··· Selected extract ···

The content of this article is from a speech entitled The Way to Quickly Build Low-Cost and High-Elasticity Cloud Applications by Gao Qingrui (Alibaba Cloud Elastic Computing Technology Expert). This article is divided into four parts:
There are three main factors to consider when establishing an application on the cloud: stability, cost, and elasticity. Among them, stability includes infrastructure stability, application stability, and application observability.
Users need to select a cloud platform with a stable infrastructure. Users can realize quick recovery with stable instance operations. In terms of application observability, users can use the monitoring data and monitoring applications on the cloud platform to maintain application stability.
In terms of cost, it mainly involves instance specifications, payment types, and resource management. Among them, the payment type determines the application cost. Even if different payment types are used for the same instance, the cost will vary significantly.
Due to the contradiction between stability and cost, users need to add more resources and machines to improve the stability of services, which will lead to higher costs. When an application is faced with shock loading, the stability will be reduced. Elasticity can effectively resolve conflicts between stability and cost.
Alibaba Cloud provides three types of instances: general computing, heterogeneous computing, and bare metal and high-performance computing. Users need to select different instances based on specific application features.

··· Material provided ···

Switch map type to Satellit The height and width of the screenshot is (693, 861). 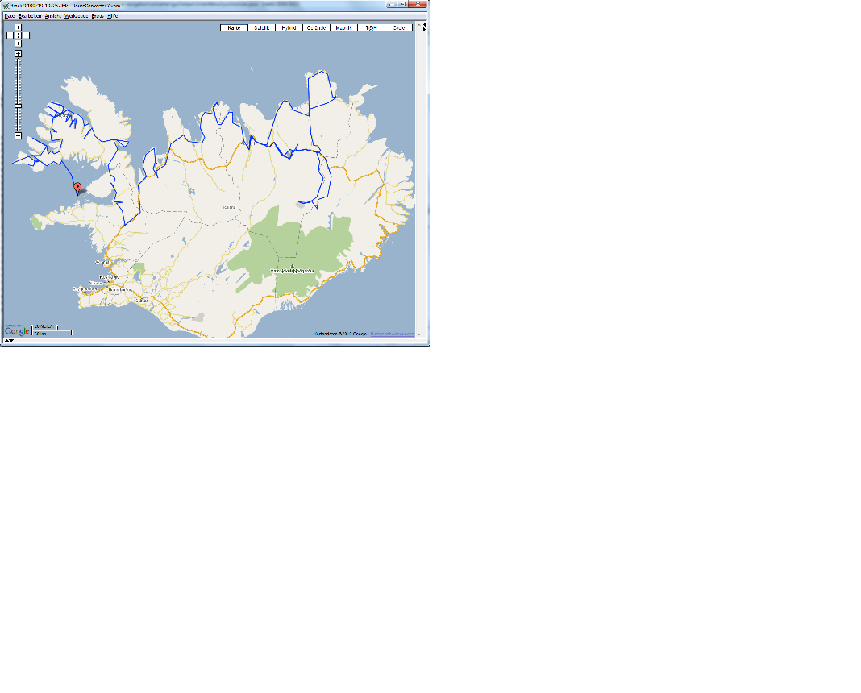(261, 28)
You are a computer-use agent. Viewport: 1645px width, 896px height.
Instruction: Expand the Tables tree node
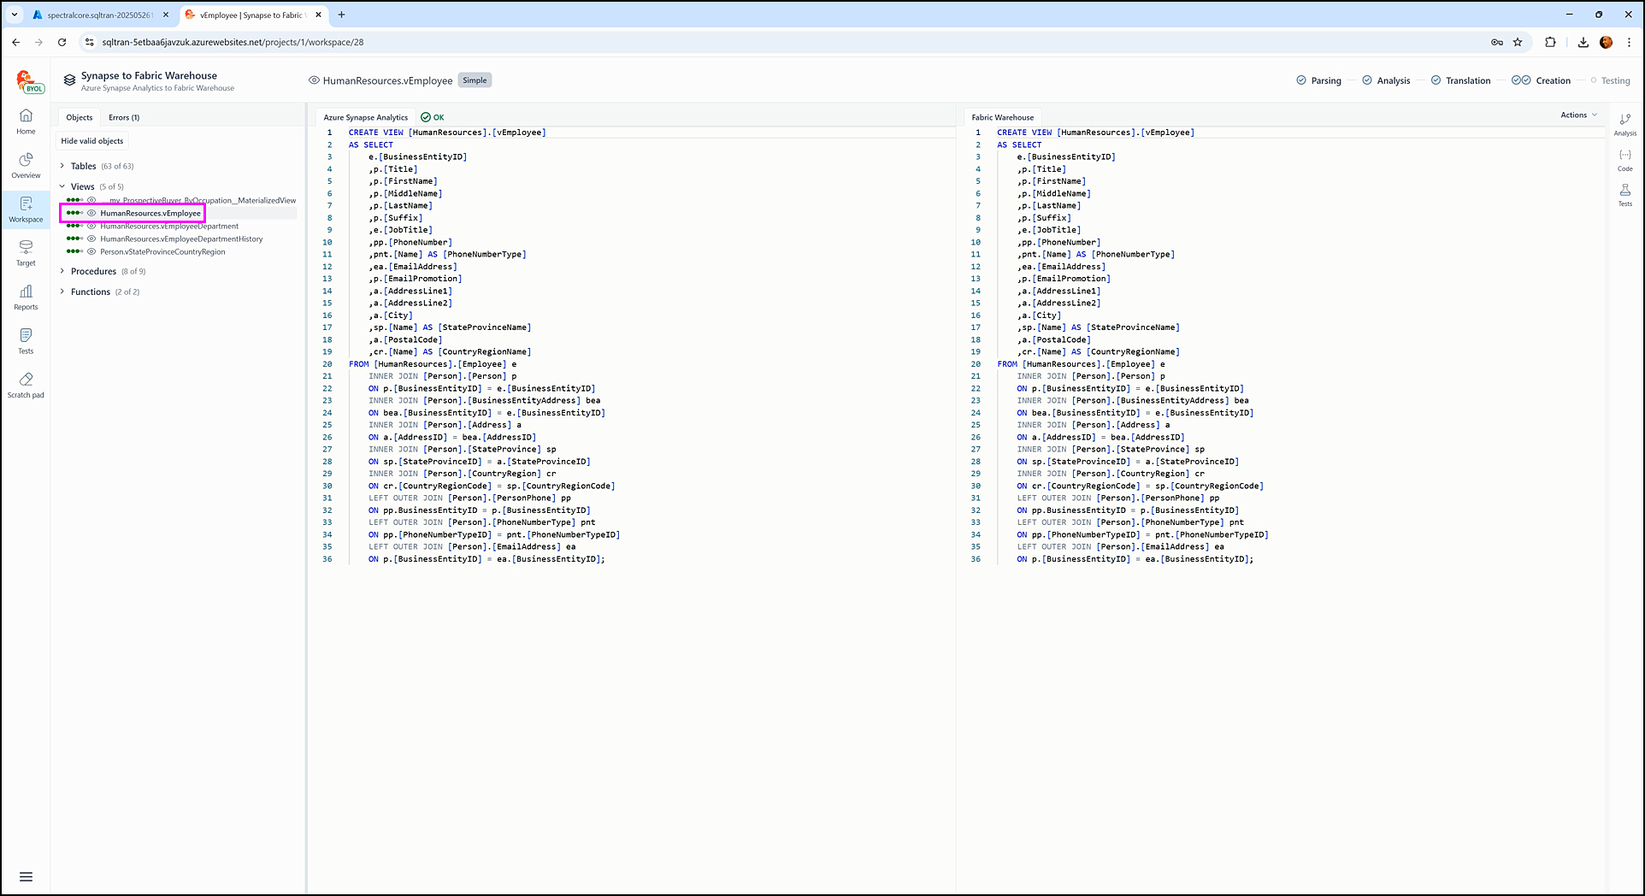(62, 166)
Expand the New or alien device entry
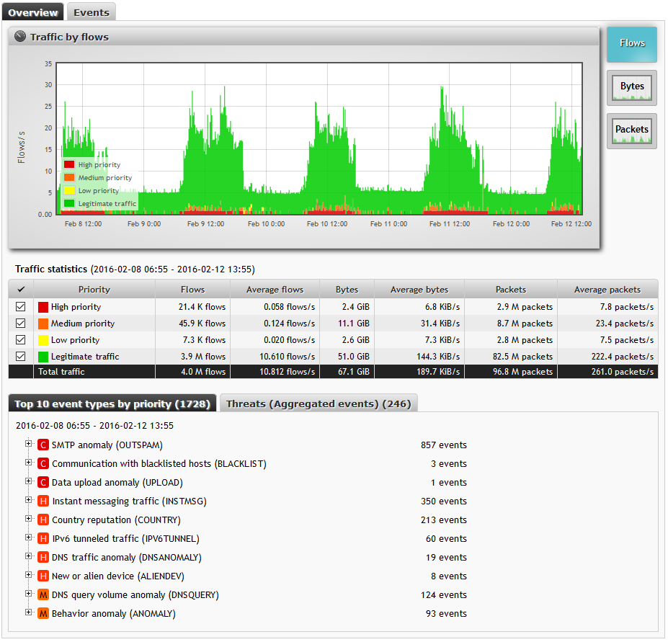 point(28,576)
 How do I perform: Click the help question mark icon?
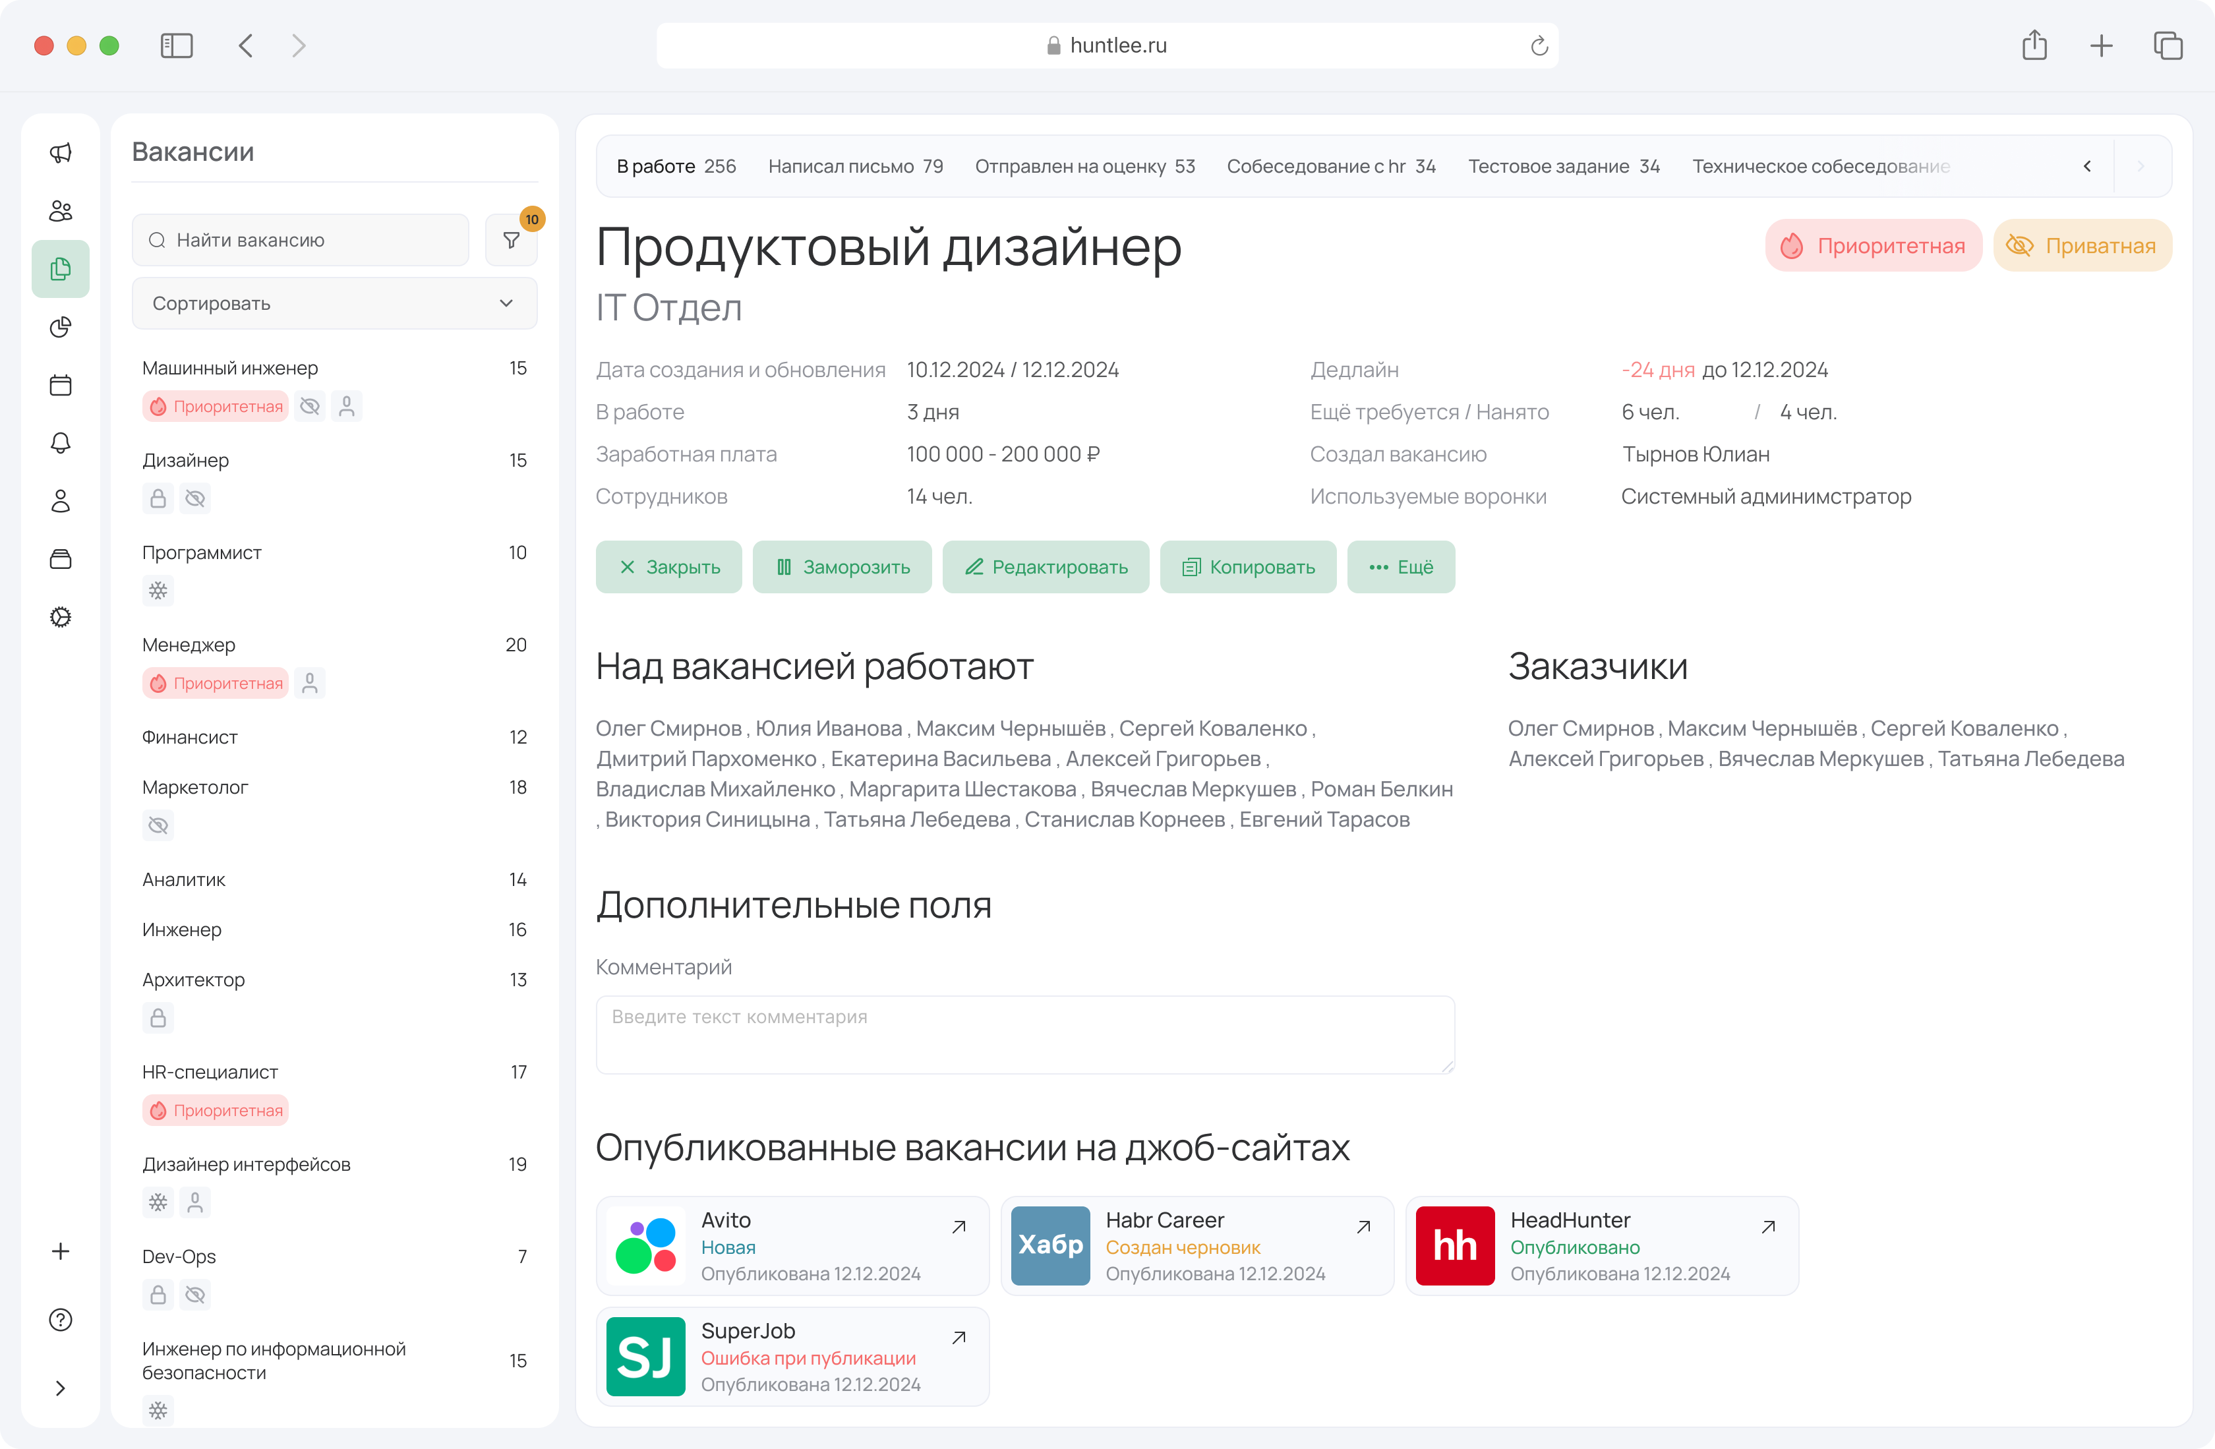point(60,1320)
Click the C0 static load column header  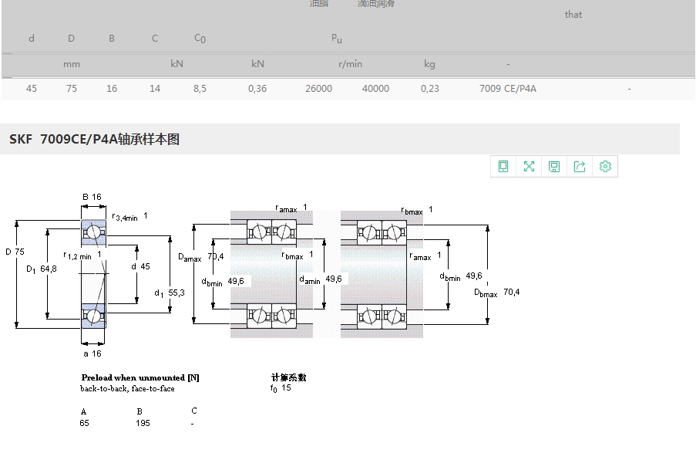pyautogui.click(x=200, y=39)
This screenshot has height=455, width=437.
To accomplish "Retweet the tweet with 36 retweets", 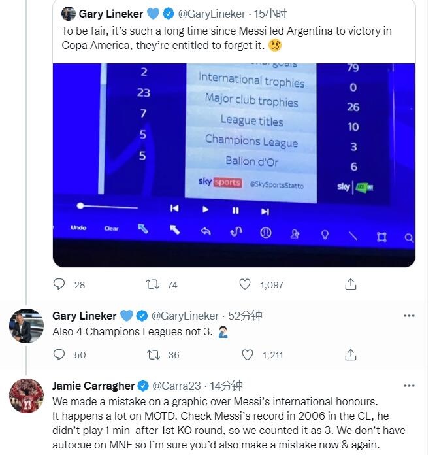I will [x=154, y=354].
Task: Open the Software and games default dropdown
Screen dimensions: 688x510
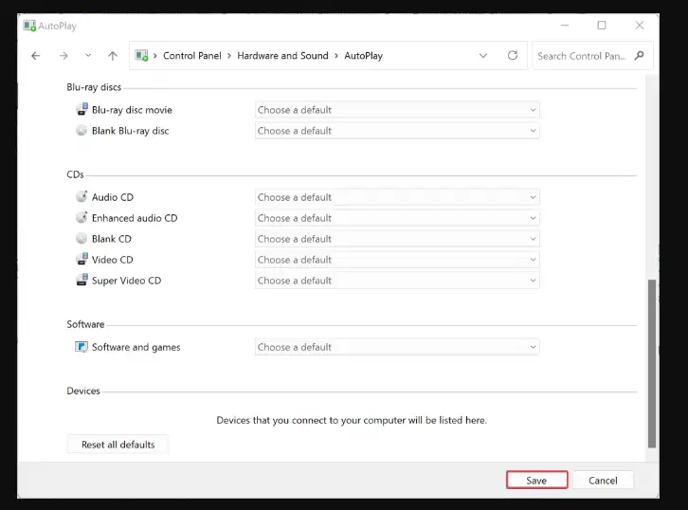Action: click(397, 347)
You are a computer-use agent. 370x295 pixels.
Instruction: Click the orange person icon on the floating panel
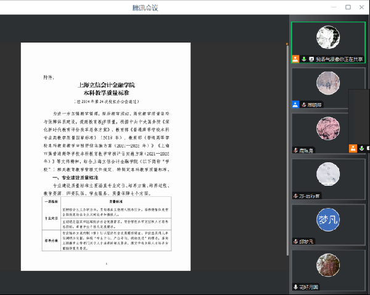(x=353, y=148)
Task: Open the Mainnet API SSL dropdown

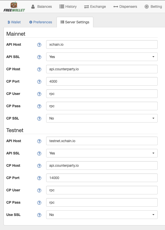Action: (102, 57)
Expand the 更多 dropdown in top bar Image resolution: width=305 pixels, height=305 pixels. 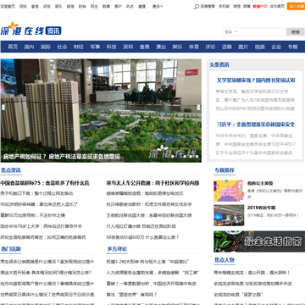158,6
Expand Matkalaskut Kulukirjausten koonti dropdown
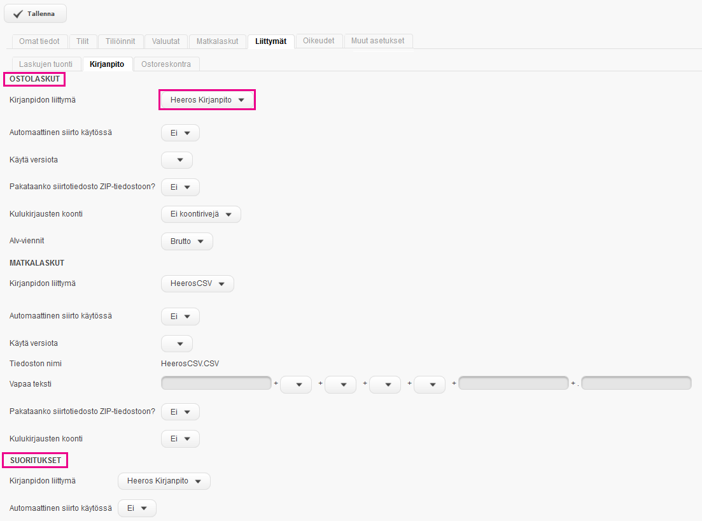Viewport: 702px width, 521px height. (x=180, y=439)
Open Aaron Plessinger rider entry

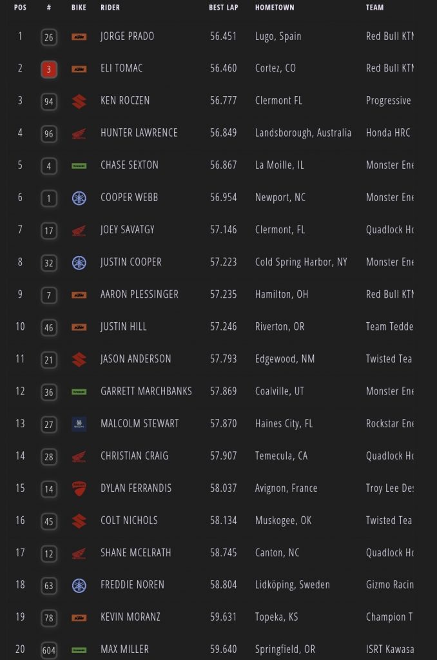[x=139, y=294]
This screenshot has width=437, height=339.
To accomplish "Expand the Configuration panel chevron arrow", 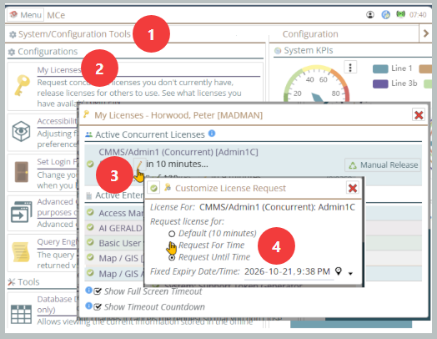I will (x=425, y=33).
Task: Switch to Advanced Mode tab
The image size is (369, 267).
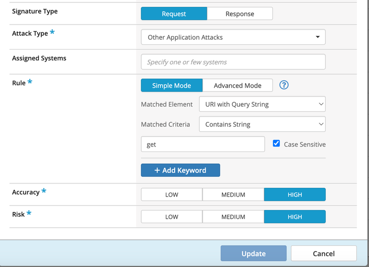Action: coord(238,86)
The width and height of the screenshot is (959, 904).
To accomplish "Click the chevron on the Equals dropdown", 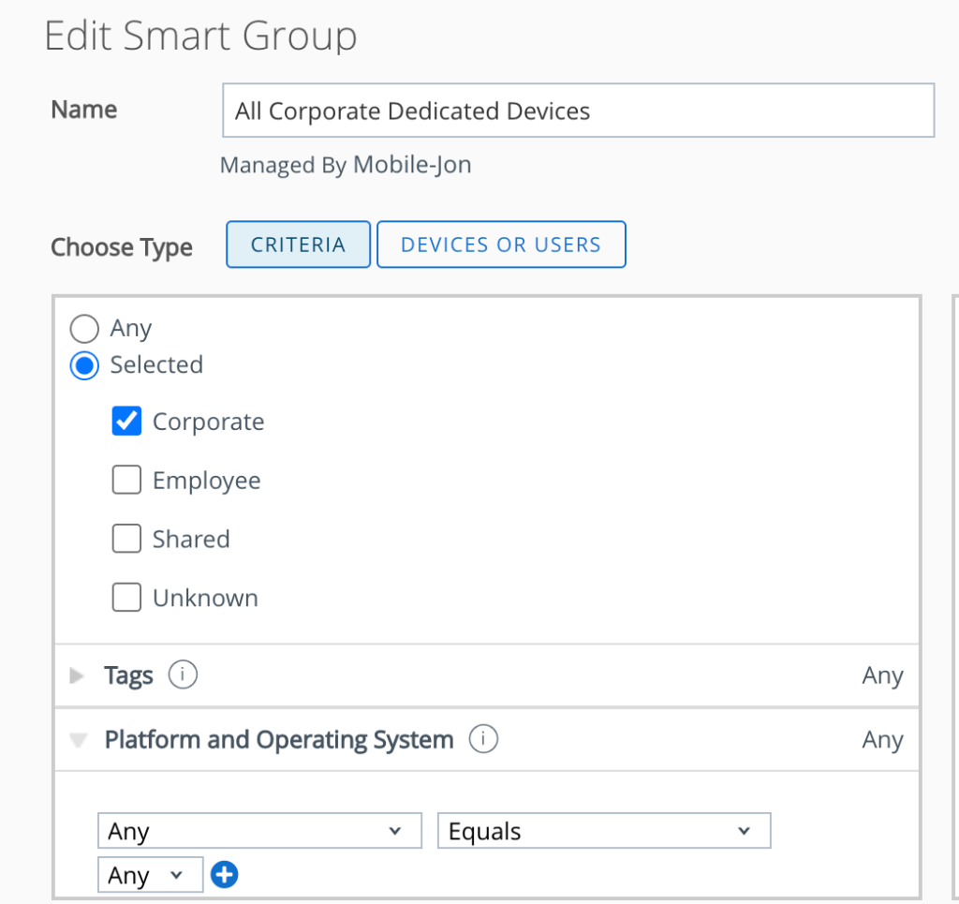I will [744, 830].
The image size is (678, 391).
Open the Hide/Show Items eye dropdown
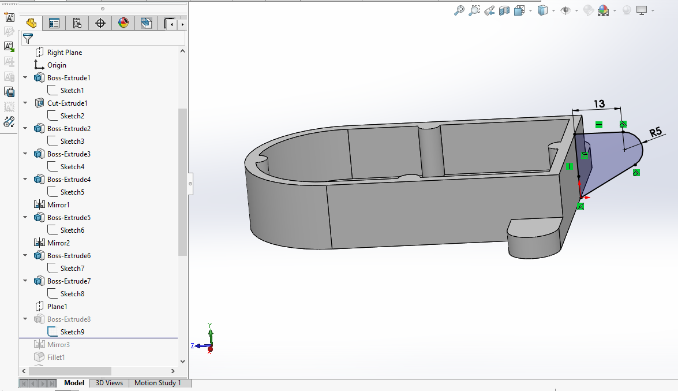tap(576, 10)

···

▸ **Set task A**:
Answer these from the cloud applications article, one per line:
(i) What three main factors does it list for establishing an application on the cloud?
(ii) What does it say determines the application cost?
(iii) What three types of instances does Alibaba Cloud provide?
▸ **Set task B**: Reproduce everything in the cloud applications article from "In terms of cost, it" down to "will vary significantly.", word for word and without changes.

▸ **Complete answer A**:
(i) Stability, cost, and elasticity
(ii) The payment type
(iii) General computing, heterogeneous computing, and bare metal and high-performance computing

▸ **Complete answer B**:
In terms of cost, it mainly involves instance specifications, payment types, and resource management. Among them, the payment type determines the application cost. Even if different payment types are used for the same instance, the cost will vary significantly.